The creep fatigue testing machine is a key equipment for evaluating the durability of materials under the combined effects of high temperature, high stress, and cyclic loading. Its simulation process is achieved by precisely controlling three core parameters.

1. Accurate environmental simulation:

The core of the testing machine is a high-temperature furnace or environmental chamber, which can heat the sample and stabilize it at the target temperature for a long time (up to 1200 ° C or above). This temperature is usually close to 0.3 to 0.7 times the melting point of the material, and is the region where creep effects are significant. The precise temperature control system ensures that the temperature gradient within the specimen gauge is extremely small throughout the entire testing process, avoiding the generation of additional thermal stress and accurately simulating the actual working thermal environment of components such as aircraft engine blades and turbine disks.

2. Complex load simulation:

The equipment applies high stress through a high stiffness servo mechanical or hydraulic actuation system.

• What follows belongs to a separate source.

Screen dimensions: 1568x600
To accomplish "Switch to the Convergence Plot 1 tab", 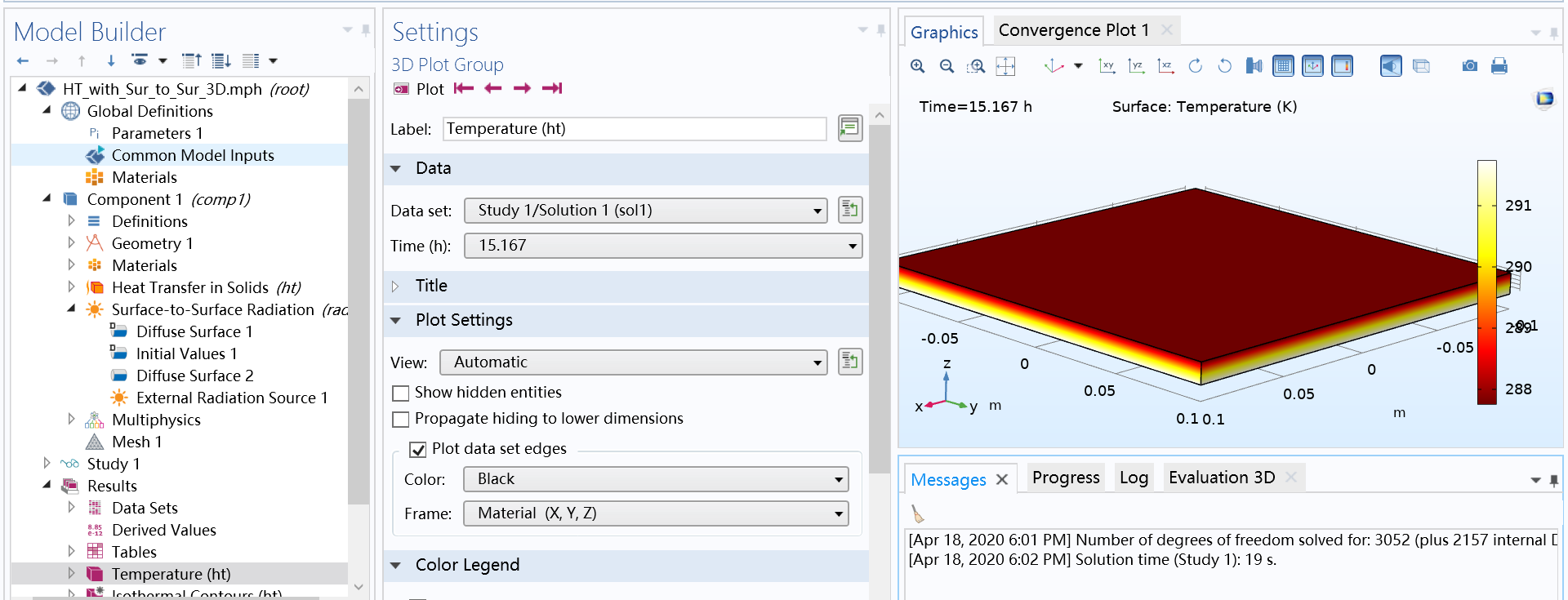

The core of its technology lies in the ability to independently or coupled control stress (load) and strain. The experiment usually adopts the "strain control" or "stress control" mode to simulate the load spectrum in reality:

Holding time: Introducing holding time at peak stress or strain is crucial for simulating creep. During this period, the material undergoes sustained creep deformation under constant high stress, resulting in microscopic damage such as pores and grain boundary slip.

Cyclic load: Simulate mechanical fatigue caused by equipment start stop and power changes through alternating tension compression or tension hold compression hold load waveforms, leading to fatigue crack initiation.

3. Data collection and lifespan prediction:

Throughout the entire experimental process, the system continuously collected high-frequency data on load, strain, temperature, and time, and plotted the stress-strain hysteresis loop. By analyzing the shape of the loop, creep strain rate, cyclic softening/hardening rate, and the number of cycles/time of final fracture, researchers can establish a constitutive model and damage evolution equation for the material. These data are the basis for constructing a creep fatigue interaction damage model, which can be used to predict the service life and reliability of actual engineering components under complex working conditions.

In summary, the device accurately reproduces the triple coupling environment of "temperature stress time", accelerates material damage, and thus reveals its failure mechanism and quantifies its lifespan in the laboratory.